OLYMPIA FIELDS, Ill. – Maverick McNealy made sure Wednesday that a fitful night of sleep wasn’t for naught.
On the cut line for match play at the U.S. Amateur, the No. 2-ranked amateur in the world needed to play his final two holes in 1 under to avoid a win-to-get-in playoff. He said the past 12 hours were so stressful that he tossed and turned all night and could barely keep his food down.
It was all worth it Wednesday when he canned a 30-footer for birdie on his 17th hole of the day, the par-4 eighth at Olympia Fields’ South Course. After a mud ball in the fairway, he got up and down from right of the ninth green for a tap-in par to post 2-over 142 and punch his ticket to match play.
“These were two-and-a-half of the hardest days of golf I’ve ever played,” said McNealy, the reigning NCAA Player of the Year. “It felt like I was up against it every step of the way.”
The Stanford junior's misfortune began during the opening round, when he played the most difficult stretch on the North – the course that was used for the 2003 U.S. Open – in the wicked weather that swept through the area Monday. He bogeyed three of his last four holes and shot 72.
Because of a 90-minute weather delay Tuesday, he didn’t tee off for his second round until 3:10 p.m. local time. He tried to pass the time, watching a movie and nibbling on food, but it was a long and uneasy wait.

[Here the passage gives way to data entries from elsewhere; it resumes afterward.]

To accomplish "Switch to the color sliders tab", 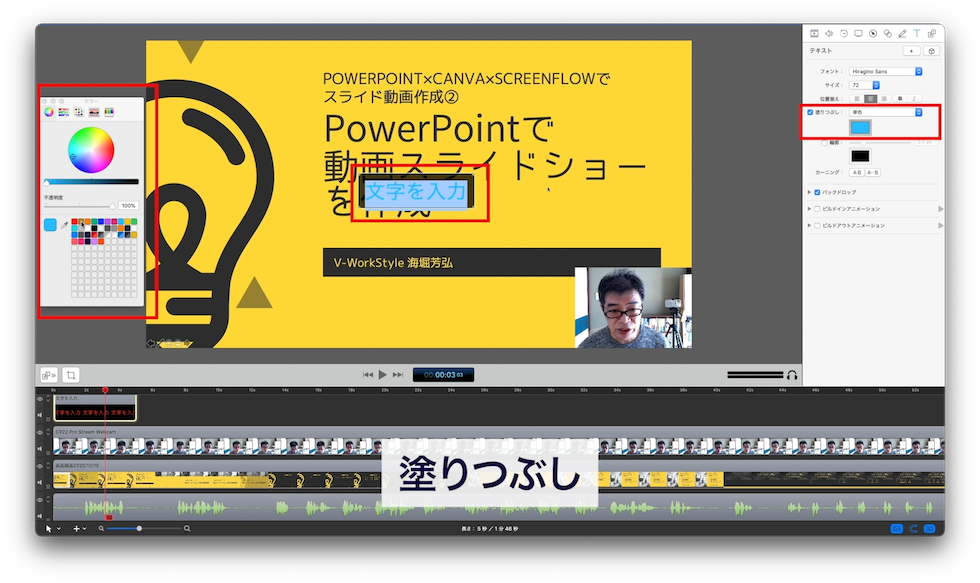I will (63, 112).
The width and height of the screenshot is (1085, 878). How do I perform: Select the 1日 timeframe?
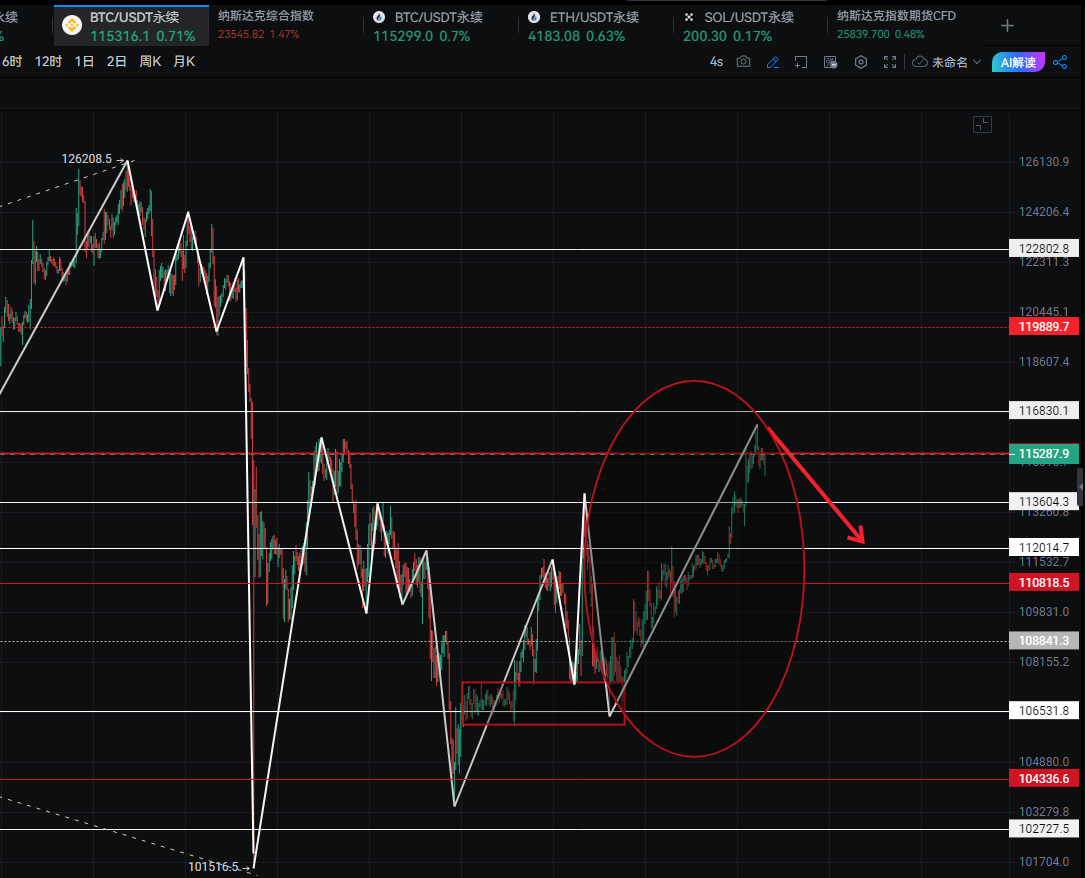[x=84, y=61]
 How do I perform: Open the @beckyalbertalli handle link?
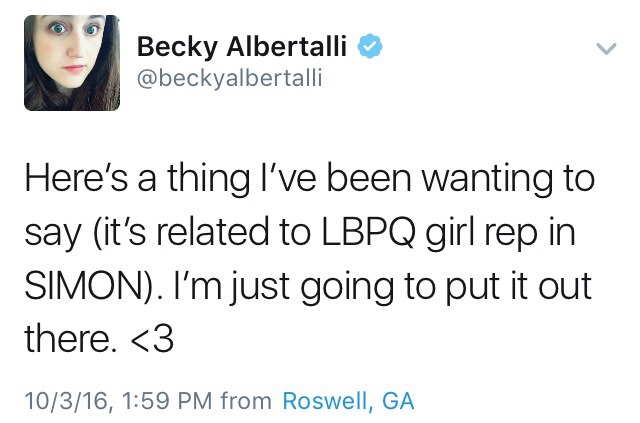click(x=229, y=77)
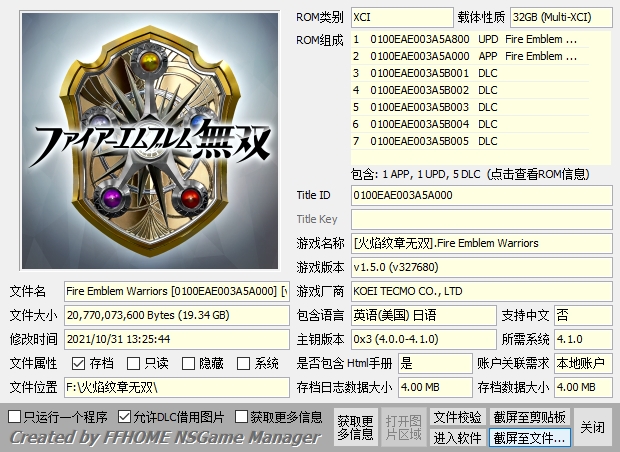Click the 文件位置 path field
Screen dimensions: 620x452
point(177,386)
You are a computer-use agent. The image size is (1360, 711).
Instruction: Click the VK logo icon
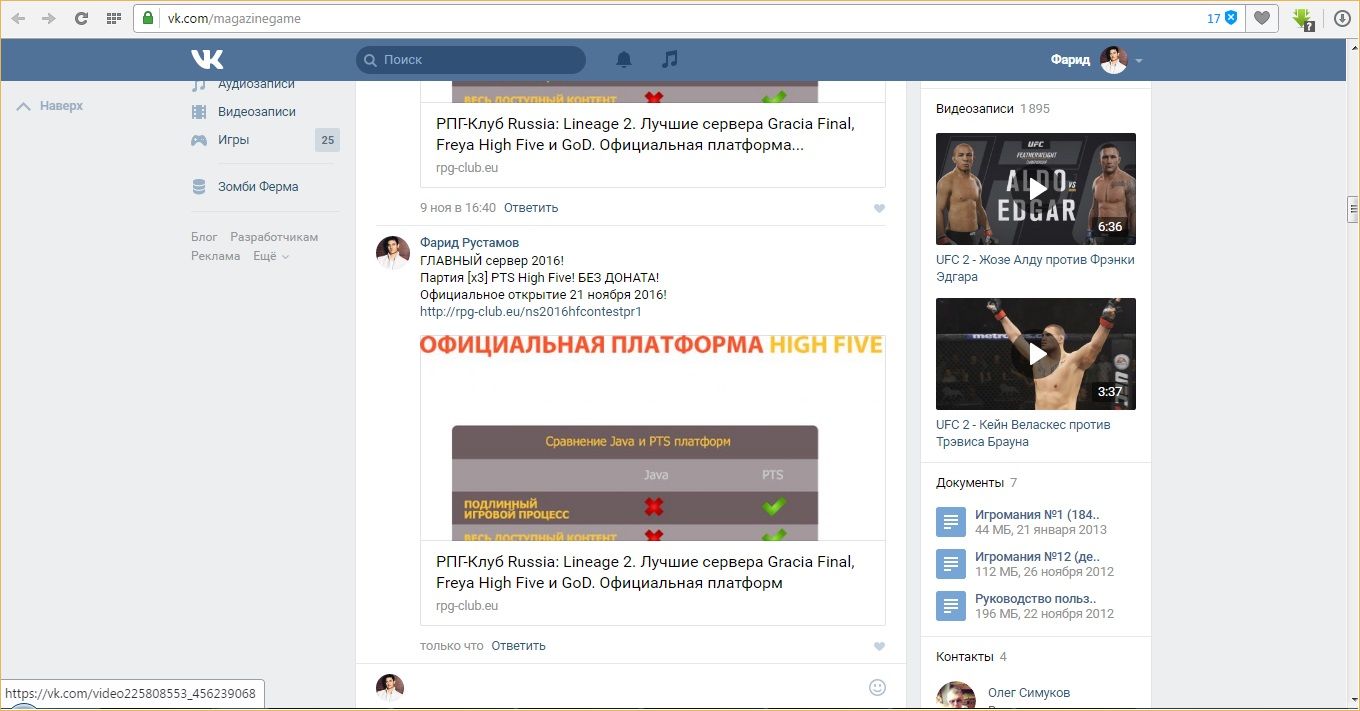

“We’ve used up all of our bad luck,” said McNealy’s father, Scott, who is on the bag this week.
McNealy was 2 over par for the day (4 over overall) and outside the cut line when he made a 5-footer for birdie on 6. He failed to convert an easy up-and-down from the bunker on the par-5 seventh before the horn sounded.
His outlook changed at 7:35 a.m. Wednesday, when he hit 6-iron from 184 yards on No. 8 and drained his longest putt of the week.

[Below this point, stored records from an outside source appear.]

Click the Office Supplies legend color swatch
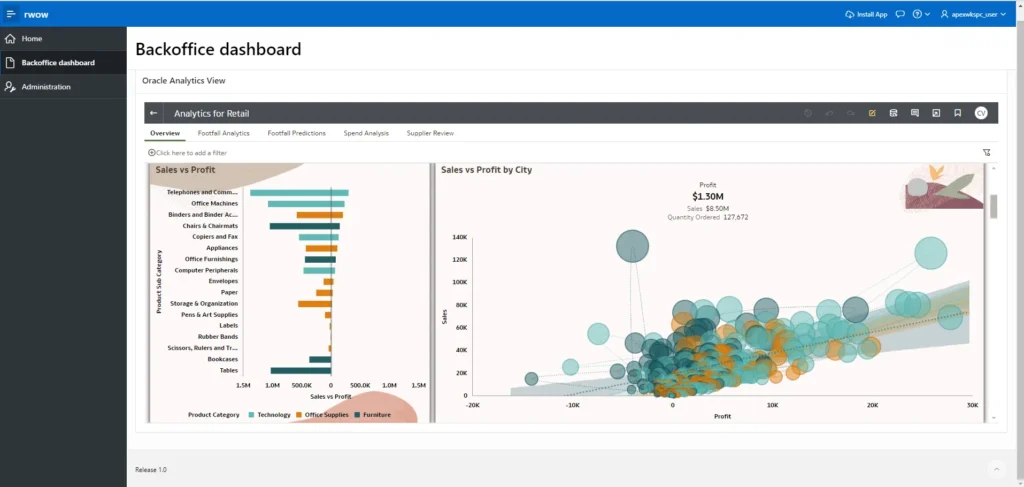The image size is (1024, 487). coord(299,414)
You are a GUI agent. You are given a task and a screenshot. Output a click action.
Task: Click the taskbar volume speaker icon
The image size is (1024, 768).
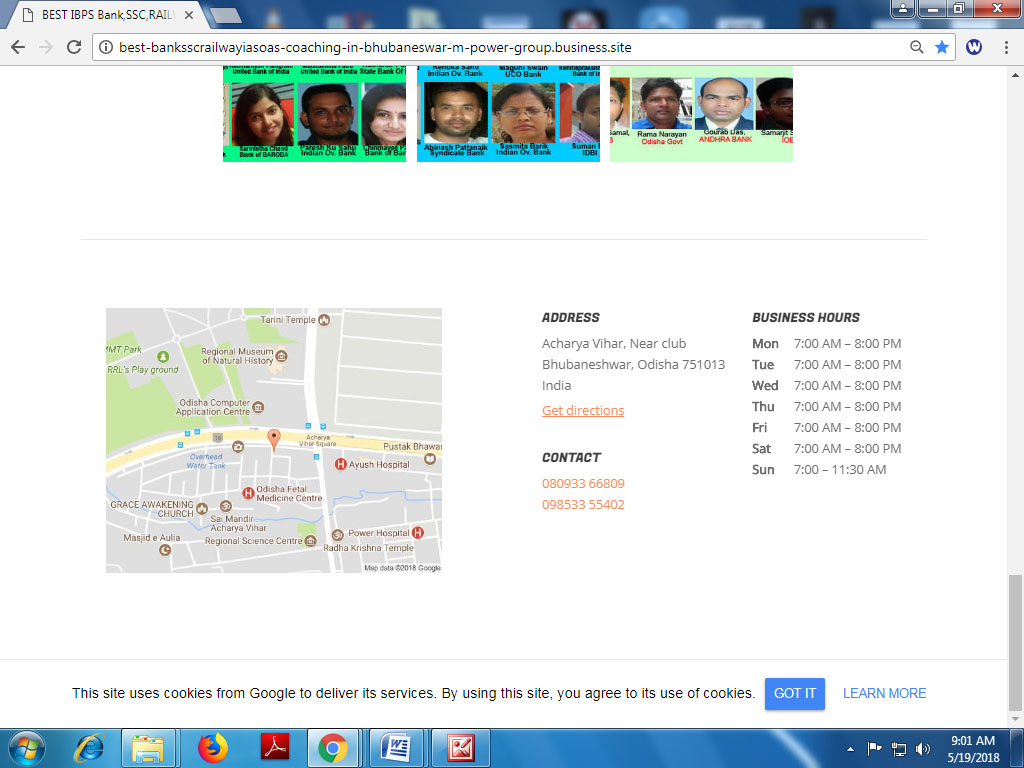pos(922,748)
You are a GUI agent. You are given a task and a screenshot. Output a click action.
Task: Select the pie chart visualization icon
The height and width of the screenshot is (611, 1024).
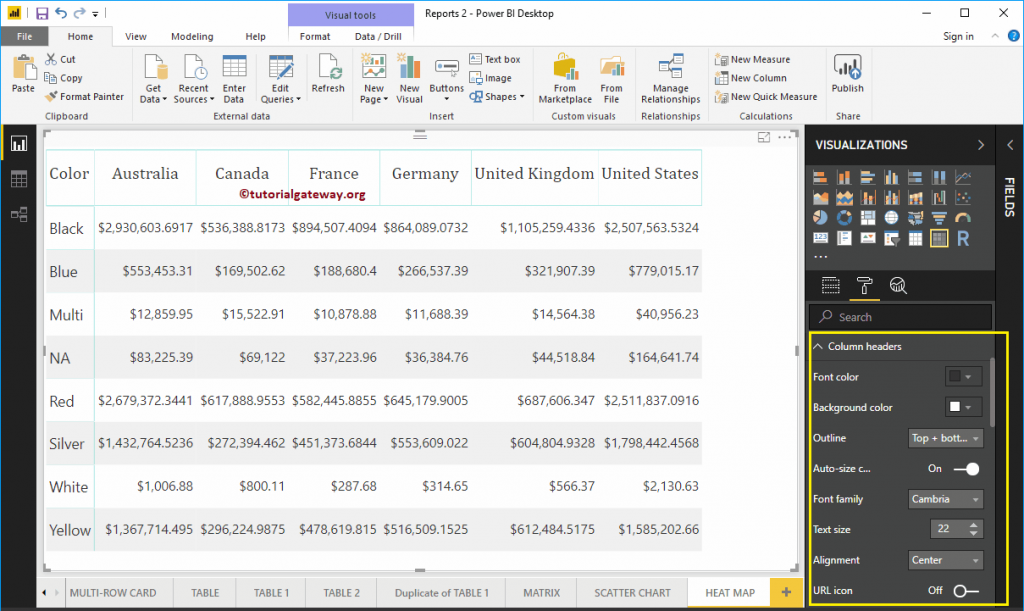820,216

“Getting up early,” he said, “these next couple of hours will be huge. It was not a very restful night.”
And it was a stark departure from how his 2014 U.S. Amateur ended. Inside the cut line while playing the last hole, he misjudged his layup shot with a 9-iron and found the water. After a drop, he sailed his next shot into the back lip of a bunker and took triple to miss out.

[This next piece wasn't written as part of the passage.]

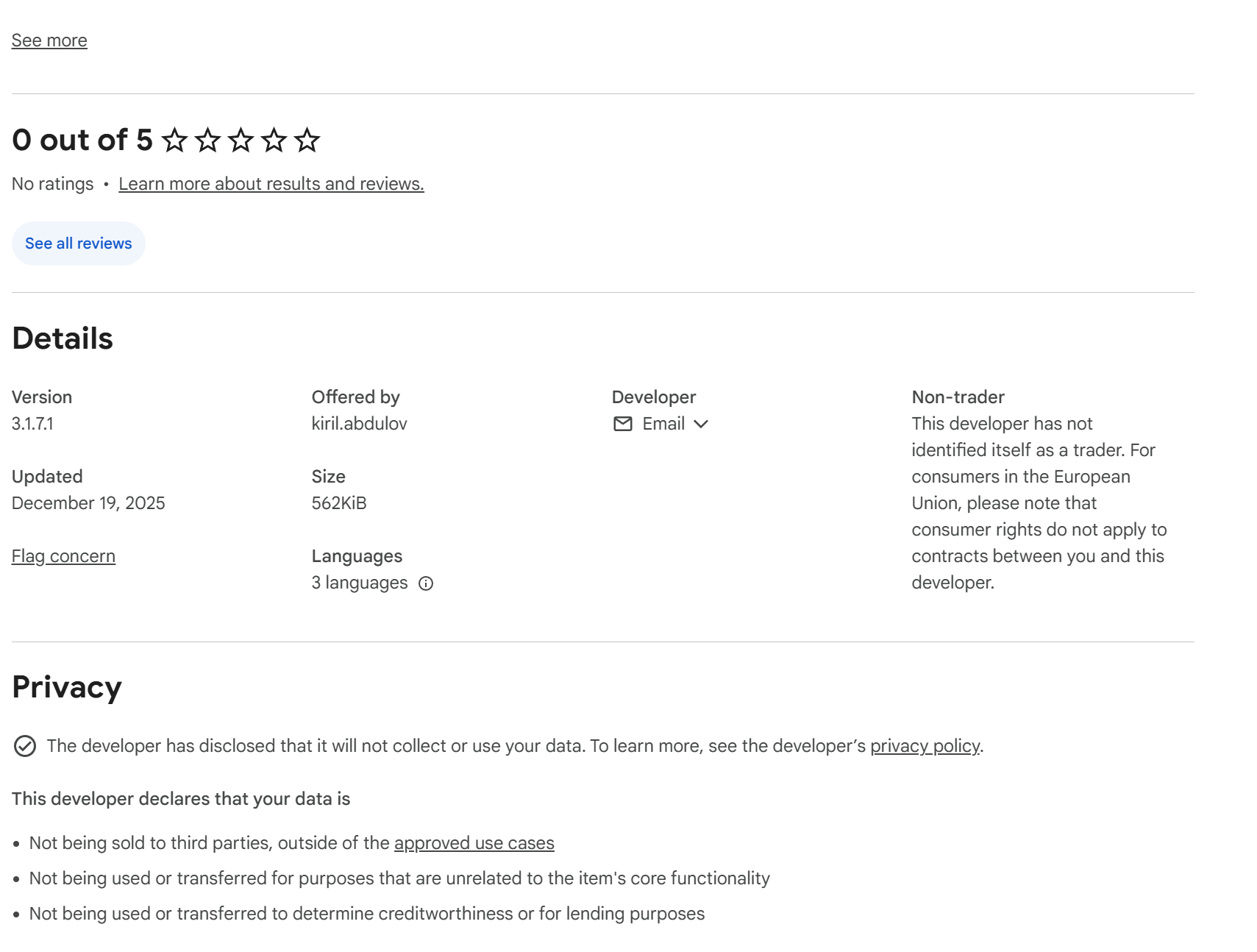Click the 3 languages text
1257x952 pixels.
359,583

“This feels so much better to be on this end of it,” he said.
The seeds have not yet been determined for match play, but McNealy will be somewhere in the 30s. He enters this event with plenty of confidence, having dusted the field last week at the Northern California Match Play, where he medaled by five shots and never played past the 15th hole in the match-play bracket.